● WHAT THE TASK REQUIRES
Summarize the commentary below on athlete protests and the Super Bowl halftime show in two sentences.

For their actions, they were booed. They were suspended. They were vilified. And they were, to many of us, heroes who bravely stood up for a just cause.

I’d like to see a U.S. athlete or two in Milan raise a fist to protest the violent roundup of migrants in the U.S. — most of them with no criminal record — or a president and vice president who run for office by alleging that Haitians were eating their neighbors’ pets. In Italy, there have been anti-ICE and anti-Trump demonstrations, just as there continue to be in the U.S.

After Trump’s diatribe, Hess would later say that “I love my country.” Of course he does. But maybe he doesn’t love Trump or ICE. Even some Republican lawmakers, timidly standing up halfway against Trump, are now asking for ICE to tone it down.

One day after the Opening Ceremonies, the TV cameras were back home for the Super Bowl and, of course, the Bad Bunny halftime show. Bad Bunny was a controversial choice because the Puerto Rican superstar sings in Spanish — and how un-American, asked the MAGA people, is that?

I’m not a fan of Bad Bunny’s music particularly or his often-misogynistic lyrics — I’m still stuck somewhere in the classic-rock twilight zone — but the modern-day rock critics loved it. And you didn’t have to be Spanish to see that the 14-minute show was not over-the-top provocative — as many had feared from Bad Bunny, who can definitely be a provocateur in defense of the Latino culture — but rather a joyous love letter to his island home.

In protest, Turning Point USA — the organization the late Charlie Kirk founded — had offered a “faith, family, and freedom” alternative halftime show, featuring Trump favorite Kid Rock, whose song lyrics, it turned out, have included over time such lines as these: “Young ladies, young ladies, I like ’em underage/ See, some say that’s statutory/ But I say it’s mandatory.”

Trump didn’t attend the Super Bowl because he was afraid he’d be booed, which he certainly would have been. Instead, he settled for a watch party in Florida where he apparently watched the halftime show, even though he had said he wouldn’t. Or, I don’t know, maybe an unnamed staffer watched it for him.

In any case, Trump’s social media review: 

“The Super Bowl Halftime Show is absolutely terrible, one of the worst, EVER! It makes no sense, is an affront to the Greatness of America, and doesn’t represent our standards of Success, Creativity, or Excellence. This ‘Show’ is just a ‘slap in the face’ to our Country, which is setting new standards and records every single day.”

It made no sense to Trump because he doesn’t speak Spanish. One Facebook poster asked if Trump didn’t listen to opera because he doesn’t speak Italian. (I’m guessing Donald Trump doesn’t listen to opera because he’s Donald Trump.)

● DATASET ENTRIES
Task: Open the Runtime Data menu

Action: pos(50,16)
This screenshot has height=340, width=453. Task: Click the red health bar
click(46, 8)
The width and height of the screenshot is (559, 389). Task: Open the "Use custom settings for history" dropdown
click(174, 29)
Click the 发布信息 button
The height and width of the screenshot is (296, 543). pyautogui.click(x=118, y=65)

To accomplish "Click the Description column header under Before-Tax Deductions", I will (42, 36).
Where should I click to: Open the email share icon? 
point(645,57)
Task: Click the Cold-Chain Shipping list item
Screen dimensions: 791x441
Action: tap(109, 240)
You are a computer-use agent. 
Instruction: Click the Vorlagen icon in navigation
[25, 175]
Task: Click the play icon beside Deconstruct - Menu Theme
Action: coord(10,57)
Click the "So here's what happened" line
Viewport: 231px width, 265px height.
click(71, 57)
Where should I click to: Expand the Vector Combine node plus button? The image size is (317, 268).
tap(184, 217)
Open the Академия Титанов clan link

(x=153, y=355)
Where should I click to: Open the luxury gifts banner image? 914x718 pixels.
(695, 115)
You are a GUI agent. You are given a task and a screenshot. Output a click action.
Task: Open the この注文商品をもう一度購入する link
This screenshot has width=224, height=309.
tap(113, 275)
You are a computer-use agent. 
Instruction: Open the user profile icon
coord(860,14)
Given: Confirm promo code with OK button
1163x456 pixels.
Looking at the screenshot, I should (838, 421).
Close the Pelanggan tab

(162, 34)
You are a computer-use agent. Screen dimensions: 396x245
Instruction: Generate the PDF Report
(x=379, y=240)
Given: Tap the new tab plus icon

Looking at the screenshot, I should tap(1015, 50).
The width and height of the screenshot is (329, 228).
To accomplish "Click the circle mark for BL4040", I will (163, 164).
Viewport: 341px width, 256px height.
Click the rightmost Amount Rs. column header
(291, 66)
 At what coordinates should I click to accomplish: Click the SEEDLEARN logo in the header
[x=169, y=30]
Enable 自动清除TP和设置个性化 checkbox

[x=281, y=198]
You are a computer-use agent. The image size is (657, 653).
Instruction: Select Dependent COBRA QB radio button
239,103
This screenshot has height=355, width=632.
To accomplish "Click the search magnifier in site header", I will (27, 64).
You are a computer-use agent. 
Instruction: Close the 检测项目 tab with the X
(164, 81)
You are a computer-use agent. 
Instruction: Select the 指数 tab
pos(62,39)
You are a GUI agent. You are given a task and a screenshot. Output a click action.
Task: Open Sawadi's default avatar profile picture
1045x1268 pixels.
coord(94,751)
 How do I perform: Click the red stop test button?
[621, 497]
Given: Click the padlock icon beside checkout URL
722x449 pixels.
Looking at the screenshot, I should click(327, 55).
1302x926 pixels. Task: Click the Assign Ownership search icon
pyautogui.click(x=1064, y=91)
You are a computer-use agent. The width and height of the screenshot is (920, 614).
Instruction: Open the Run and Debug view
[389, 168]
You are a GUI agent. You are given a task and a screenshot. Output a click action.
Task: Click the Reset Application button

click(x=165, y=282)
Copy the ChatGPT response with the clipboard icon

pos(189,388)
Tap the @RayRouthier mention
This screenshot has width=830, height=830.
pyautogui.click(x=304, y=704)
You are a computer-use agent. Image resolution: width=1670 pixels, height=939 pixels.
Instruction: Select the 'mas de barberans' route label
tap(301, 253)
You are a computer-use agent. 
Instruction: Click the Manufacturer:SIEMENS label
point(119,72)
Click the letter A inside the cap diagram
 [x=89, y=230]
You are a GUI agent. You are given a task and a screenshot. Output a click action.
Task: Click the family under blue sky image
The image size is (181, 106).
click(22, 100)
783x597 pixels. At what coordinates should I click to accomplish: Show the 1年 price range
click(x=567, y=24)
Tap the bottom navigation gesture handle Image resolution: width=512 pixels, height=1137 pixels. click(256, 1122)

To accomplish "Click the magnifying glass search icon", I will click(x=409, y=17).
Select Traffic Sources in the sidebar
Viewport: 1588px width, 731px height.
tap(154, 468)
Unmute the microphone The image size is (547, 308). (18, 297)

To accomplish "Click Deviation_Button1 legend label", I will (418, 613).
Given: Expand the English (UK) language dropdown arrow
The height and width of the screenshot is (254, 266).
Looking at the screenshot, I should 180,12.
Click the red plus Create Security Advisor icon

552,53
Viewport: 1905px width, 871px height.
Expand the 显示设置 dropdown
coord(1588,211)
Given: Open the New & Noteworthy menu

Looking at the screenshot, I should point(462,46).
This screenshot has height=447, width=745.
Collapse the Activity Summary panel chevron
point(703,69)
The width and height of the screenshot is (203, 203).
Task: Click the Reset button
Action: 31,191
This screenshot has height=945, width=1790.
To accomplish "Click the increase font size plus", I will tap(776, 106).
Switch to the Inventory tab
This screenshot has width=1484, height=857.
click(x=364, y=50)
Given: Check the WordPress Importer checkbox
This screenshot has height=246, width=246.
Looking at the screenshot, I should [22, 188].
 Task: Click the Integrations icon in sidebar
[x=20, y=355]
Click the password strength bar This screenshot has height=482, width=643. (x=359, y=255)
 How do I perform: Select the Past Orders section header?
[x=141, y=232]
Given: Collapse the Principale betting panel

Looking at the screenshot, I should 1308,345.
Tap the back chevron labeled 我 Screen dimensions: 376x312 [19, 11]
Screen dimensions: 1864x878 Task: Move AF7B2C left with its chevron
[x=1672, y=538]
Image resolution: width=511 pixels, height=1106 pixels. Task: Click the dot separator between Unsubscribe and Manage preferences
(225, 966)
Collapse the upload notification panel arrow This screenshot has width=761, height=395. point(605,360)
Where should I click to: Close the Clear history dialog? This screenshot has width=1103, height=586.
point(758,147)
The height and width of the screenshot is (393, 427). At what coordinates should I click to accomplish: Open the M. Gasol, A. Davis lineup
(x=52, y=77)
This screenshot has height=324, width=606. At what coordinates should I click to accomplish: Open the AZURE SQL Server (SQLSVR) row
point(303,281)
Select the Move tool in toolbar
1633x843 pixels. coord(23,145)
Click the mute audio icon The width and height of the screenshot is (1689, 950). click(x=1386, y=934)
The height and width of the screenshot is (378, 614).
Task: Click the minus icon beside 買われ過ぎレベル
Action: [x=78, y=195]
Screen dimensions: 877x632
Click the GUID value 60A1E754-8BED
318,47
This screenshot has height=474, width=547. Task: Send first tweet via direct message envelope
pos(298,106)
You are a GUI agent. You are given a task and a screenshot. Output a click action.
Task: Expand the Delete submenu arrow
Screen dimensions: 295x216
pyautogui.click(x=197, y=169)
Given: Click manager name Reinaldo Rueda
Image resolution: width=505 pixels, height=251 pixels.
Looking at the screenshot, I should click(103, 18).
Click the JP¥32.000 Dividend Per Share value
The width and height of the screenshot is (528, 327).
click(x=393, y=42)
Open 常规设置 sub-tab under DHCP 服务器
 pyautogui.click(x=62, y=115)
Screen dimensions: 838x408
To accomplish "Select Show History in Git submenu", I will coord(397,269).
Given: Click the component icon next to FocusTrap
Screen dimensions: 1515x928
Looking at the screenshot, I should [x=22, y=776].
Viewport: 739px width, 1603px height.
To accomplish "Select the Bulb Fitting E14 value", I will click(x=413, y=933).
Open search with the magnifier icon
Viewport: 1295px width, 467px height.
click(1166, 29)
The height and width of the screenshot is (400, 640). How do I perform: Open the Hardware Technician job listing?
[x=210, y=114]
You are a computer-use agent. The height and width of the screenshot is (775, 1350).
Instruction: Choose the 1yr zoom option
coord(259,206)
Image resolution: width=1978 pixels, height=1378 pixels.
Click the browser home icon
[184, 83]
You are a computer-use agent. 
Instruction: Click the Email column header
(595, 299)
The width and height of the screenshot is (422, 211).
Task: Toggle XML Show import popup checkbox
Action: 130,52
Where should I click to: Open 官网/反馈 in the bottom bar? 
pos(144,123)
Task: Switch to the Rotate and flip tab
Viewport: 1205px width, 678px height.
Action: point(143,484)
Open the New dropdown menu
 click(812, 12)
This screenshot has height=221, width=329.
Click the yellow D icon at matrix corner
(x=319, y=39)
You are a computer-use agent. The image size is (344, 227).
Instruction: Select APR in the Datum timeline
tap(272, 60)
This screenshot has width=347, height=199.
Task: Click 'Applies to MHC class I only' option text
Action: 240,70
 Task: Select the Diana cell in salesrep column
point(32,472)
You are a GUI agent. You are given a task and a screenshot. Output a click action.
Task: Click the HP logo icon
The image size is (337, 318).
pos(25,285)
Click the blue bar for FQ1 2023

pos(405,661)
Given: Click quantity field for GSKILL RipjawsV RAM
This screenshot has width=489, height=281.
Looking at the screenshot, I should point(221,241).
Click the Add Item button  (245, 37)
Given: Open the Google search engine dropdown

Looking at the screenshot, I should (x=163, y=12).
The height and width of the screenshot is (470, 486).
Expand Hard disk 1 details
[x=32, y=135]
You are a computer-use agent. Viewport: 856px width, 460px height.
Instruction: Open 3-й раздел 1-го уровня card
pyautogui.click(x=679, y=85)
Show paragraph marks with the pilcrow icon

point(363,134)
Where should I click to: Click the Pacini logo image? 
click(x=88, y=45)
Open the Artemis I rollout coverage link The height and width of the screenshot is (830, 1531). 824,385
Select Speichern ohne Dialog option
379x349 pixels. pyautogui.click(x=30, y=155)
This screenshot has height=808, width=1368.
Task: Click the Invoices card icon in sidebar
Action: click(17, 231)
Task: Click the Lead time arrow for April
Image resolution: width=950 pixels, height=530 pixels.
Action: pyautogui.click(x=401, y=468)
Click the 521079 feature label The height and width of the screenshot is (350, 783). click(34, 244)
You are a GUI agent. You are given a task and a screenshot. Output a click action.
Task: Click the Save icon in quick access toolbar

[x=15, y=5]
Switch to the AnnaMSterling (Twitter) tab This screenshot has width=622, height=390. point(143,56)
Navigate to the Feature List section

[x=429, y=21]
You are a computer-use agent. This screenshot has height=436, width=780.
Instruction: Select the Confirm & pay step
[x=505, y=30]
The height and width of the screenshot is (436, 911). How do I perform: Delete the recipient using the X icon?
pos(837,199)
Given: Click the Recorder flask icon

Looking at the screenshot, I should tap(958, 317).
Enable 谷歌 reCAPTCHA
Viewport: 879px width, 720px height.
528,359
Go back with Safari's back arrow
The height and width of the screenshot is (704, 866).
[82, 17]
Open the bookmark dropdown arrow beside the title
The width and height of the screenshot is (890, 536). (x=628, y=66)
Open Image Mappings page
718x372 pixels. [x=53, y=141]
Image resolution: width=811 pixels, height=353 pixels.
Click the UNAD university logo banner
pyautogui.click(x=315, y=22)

● THE OUTPUT
The writer hopes a U.S. athlete or two in Milan will raise a fist to protest the violent roundup of migrants in the U.S., noting that anti-ICE and anti-Trump demonstrations have occurred in Italy as they continue to in the U.S. The writer also sees Bad Bunny's Spanish-language Super Bowl halftime show as a joyous love letter to his island home rather than an over-the-top provocation, even though Turning Point USA staged an alternative show featuring Kid Rock in protest and Trump called the performance "absolutely terrible."